DATA LISTING:
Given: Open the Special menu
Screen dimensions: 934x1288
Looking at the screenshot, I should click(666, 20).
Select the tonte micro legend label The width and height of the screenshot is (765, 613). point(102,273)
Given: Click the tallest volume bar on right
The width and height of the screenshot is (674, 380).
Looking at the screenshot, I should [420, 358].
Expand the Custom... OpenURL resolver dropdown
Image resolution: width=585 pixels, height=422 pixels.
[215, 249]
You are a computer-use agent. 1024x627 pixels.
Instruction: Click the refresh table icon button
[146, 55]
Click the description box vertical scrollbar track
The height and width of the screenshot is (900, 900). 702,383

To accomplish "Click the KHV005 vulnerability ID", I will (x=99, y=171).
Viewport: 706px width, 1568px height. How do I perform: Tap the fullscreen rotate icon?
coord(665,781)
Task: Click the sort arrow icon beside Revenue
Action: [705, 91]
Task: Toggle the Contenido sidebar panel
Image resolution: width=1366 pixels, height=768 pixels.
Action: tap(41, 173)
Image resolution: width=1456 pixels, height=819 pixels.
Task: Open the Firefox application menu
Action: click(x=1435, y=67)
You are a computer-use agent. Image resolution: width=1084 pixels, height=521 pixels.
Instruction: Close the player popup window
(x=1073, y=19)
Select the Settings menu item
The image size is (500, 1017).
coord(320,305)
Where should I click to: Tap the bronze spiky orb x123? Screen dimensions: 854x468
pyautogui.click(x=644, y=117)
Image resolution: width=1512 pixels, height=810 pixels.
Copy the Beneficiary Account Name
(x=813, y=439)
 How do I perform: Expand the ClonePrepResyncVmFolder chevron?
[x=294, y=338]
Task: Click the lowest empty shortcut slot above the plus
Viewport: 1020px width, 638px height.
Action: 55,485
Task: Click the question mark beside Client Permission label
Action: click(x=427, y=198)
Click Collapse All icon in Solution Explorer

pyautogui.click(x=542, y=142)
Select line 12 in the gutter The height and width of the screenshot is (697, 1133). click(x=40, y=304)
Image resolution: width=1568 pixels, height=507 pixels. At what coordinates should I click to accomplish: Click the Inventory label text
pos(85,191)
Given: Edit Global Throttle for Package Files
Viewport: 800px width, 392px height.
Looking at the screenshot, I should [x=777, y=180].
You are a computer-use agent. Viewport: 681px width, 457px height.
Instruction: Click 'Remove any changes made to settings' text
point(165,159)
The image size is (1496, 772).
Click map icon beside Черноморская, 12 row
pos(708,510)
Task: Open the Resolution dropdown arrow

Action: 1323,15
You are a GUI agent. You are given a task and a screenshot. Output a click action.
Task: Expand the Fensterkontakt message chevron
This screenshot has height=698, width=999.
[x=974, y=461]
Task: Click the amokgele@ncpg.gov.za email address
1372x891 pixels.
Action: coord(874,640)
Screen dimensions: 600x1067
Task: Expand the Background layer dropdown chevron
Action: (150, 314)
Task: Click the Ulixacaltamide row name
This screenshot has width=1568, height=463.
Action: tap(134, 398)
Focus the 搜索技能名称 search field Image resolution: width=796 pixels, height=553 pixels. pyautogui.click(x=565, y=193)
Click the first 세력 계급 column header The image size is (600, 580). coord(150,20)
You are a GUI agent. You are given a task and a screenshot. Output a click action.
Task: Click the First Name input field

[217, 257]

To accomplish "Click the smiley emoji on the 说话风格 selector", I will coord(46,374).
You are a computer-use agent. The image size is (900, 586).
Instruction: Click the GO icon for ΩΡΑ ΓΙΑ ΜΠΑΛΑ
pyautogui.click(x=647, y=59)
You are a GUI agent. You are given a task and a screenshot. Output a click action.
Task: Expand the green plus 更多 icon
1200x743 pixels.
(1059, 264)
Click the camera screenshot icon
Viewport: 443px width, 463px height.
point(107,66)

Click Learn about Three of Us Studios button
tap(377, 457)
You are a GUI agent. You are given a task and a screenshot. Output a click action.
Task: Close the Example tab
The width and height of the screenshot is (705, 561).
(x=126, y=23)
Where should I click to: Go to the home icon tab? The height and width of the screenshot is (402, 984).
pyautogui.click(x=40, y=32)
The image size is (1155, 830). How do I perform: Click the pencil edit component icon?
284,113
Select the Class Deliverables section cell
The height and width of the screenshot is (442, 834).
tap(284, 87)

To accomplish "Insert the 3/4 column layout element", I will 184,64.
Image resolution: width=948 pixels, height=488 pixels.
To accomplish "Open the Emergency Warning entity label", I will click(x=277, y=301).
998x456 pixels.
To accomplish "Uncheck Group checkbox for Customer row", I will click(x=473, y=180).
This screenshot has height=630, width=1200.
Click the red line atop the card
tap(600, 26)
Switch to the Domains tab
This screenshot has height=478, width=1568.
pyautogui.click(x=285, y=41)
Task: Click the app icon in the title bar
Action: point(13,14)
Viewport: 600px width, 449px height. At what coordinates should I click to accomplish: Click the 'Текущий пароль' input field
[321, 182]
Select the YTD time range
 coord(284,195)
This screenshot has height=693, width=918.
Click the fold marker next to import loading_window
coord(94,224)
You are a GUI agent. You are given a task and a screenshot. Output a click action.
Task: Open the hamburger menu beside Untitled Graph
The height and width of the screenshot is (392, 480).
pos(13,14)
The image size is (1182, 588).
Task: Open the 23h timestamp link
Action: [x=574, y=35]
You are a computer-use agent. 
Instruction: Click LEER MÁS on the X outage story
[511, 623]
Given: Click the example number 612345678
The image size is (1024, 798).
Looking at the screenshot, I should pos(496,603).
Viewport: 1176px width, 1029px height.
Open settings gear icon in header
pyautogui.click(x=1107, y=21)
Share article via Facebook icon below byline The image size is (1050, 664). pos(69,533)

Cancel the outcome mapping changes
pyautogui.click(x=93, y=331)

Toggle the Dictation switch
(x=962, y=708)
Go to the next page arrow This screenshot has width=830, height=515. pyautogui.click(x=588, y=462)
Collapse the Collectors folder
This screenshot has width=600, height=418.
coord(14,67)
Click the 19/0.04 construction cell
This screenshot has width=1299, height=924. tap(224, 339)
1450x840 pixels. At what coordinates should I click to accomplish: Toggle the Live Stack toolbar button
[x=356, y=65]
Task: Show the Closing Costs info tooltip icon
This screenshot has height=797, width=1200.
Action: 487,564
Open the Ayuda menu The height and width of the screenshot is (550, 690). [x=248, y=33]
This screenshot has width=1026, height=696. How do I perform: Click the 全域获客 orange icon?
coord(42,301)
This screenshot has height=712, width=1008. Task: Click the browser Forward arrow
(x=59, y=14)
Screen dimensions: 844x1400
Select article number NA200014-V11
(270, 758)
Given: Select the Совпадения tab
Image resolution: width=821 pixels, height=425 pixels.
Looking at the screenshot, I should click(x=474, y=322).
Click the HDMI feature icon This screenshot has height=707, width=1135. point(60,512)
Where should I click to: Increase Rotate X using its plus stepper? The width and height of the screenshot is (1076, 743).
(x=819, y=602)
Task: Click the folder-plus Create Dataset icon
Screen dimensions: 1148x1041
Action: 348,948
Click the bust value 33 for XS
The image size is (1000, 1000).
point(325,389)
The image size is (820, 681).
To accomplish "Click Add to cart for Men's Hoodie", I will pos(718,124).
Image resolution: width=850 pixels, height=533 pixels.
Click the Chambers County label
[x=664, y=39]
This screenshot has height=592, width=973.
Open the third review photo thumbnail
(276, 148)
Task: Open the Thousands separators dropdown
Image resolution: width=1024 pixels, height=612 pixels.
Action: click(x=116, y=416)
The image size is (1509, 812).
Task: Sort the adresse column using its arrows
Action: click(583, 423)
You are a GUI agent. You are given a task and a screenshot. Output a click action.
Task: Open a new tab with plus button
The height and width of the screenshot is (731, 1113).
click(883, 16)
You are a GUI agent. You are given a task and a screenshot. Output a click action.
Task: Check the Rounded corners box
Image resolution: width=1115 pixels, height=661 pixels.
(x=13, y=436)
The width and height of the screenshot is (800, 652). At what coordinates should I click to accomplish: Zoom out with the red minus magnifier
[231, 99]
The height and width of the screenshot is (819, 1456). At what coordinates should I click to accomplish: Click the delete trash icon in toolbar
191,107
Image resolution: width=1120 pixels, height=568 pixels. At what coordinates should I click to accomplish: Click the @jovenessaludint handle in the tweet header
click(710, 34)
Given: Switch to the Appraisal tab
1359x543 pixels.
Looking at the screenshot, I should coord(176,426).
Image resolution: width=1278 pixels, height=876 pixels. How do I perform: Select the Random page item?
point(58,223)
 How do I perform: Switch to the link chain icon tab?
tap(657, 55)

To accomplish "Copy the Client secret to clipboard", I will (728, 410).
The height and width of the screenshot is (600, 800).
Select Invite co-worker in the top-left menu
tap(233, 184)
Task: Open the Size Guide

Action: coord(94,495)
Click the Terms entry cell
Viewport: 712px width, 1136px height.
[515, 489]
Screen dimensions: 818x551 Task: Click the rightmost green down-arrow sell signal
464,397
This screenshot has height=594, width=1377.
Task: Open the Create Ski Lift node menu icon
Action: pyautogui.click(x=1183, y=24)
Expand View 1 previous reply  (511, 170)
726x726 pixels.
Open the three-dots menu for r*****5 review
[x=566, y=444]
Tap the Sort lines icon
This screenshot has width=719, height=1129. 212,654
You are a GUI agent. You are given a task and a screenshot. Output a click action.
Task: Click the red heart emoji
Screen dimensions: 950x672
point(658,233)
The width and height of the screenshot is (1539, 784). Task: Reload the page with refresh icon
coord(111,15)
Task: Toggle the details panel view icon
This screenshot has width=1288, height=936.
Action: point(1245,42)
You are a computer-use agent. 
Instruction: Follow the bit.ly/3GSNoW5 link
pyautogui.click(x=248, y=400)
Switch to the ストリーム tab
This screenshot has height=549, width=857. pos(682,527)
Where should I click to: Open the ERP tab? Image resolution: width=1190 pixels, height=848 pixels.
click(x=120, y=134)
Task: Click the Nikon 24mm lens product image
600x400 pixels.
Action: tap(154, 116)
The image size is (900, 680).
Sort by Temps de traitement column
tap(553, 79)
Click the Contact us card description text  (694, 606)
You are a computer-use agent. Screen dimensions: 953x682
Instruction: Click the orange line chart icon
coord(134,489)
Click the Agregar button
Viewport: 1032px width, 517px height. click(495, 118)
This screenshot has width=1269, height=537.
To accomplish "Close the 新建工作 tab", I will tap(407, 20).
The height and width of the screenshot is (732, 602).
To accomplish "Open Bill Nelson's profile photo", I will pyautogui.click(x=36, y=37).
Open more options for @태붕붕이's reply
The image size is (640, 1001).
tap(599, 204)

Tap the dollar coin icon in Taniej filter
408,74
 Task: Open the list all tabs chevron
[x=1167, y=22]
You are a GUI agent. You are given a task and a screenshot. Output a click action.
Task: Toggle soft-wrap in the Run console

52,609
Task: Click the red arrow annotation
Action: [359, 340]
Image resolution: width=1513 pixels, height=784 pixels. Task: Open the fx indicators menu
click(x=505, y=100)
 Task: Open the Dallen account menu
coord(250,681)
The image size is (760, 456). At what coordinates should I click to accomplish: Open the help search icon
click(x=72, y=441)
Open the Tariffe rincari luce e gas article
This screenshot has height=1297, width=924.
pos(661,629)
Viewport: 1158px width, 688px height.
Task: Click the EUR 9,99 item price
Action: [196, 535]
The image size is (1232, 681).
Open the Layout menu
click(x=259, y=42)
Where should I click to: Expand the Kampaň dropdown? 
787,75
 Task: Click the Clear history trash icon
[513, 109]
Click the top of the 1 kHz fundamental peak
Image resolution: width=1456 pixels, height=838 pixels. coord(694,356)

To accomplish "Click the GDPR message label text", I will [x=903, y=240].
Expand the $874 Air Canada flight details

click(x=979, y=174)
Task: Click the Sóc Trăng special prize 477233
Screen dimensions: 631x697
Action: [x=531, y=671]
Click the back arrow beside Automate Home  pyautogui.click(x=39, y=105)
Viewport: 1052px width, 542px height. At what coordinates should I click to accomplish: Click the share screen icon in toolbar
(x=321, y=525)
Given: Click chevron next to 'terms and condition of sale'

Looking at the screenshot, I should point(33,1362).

EXERCISE REQUIREMENTS: Output, please, only the lines running from the start of the entries through the line that contains "Given: Click the tallest volume bar on right", including both of those lines.

RESULT OF THIS TASK:
Given: Open the Special menu
Screen dimensions: 934x1288
Looking at the screenshot, I should click(666, 20).
Select the tonte micro legend label The width and height of the screenshot is (765, 613). point(102,273)
Given: Click the tallest volume bar on right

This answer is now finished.